Coronel (Crnl.) FAP Francisco Secada Vignetta International Airport is an airport serving Iquitos, capital of Loreto Region and Peru's fifth largest city. It is also known as Iquitos International Airport, and is one of the main airports in Peru.

It is located 7 km (4 miles) to the southeast of the center of Iquitos. It has a single runway 2,500 m (8,202 ft) in length. It is the only airport in Amazonia with the ISO9001 stamp. The airport plays a particularly important logistical and economic role because the city of Iquitos is only accessible by air or by river. Iquitos and Pucallpa are the main air hubs in the Peruvian Amazon.

== History ==
The current airport replaced the older Lieutenant Bergerie airport in downtown Iquitos in 1979. In 1973, took its current name in commemoration Peruvian Air Force pilot Colonel Francisco Secada Vignetta (1900-1972), an Iquitos native who made his name in the 1932-33 war with Colombia. Secada flew reconnaissance and bombing sorties in said conflict, usually flying Vought O2U Corsair biplanes and, in February 1933, was credited with downing a Colombian plane during a dogfight.
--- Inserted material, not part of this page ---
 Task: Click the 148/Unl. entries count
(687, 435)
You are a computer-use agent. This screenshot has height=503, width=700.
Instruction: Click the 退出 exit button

It is currently administered by Aeropuertos del Perú, which was given the concession in 2006; and serves more than 1 million passengers per year, making it the fourth busiest airport in Peru, after those of Lima, Cusco and Arequipa. It is served by airlines such as JetSmart Perú, LATAM Perú, Sky Airline, Star Perú and SAETA, receiving commercial flights daily from Lima, as well as flights to and from Pucallpa and Tarapoto. There are also various connections to smaller towns and communities in the jungle.

== Airlines and destinations ==
=== Passenger ===
The airport is served by the following airlines:

| Airlines | Destinations |
|---|---|
| LATAM Perú | Lima |
| Sky Airline Peru | Lima |
| Star Perú | Lima, Pucallpa, Tarapoto |

===Cargo===

| Airlines | Destinations |
|---|---|
| AerCaribe | Lima |

== Incidents and accidents ==
- 12 September 1980 - A DC-8-33F, registration N715UA and operated by Aeronaves del Peru, crashed due to weather-influenced low visibility, which led the crew to fail to realize that the plane's altitude was insufficient; the airplane struck trees and impacted the ground a few kilometers from the runway threshold. All three occupants were killed.
- 3 April 1989 – A Faucett Perú Boeing 737-200 registered as OB-R-1314 veered off the runway and lost its second (right) engine after failing to stop while landing during a heavy tropical rainstorm. There were no fatalities among the 130 passengers and crew, but 14 people were injured, and the aircraft was destroyed in an ensuing fire.
- 10 August 1989 - An APISA Air Cargo DC-8-33F, registration OB-1316, also suffered a runway excursion during landing in heavy rain. Repair work was carried out on the plane, but it did not fly again.
- 4 April 1995, a TANS Harbin Y-12-II, registration OB-1498, crashed due to a stall shortly after takeoff for a training mission, killing all three on board.
- 14 October 2020 - An AerCaribe Peru Antonov An-32 veered off the runway, ripping off the wings and landing gear, starting a fire. All the crew members survived, but the aircraft was written off.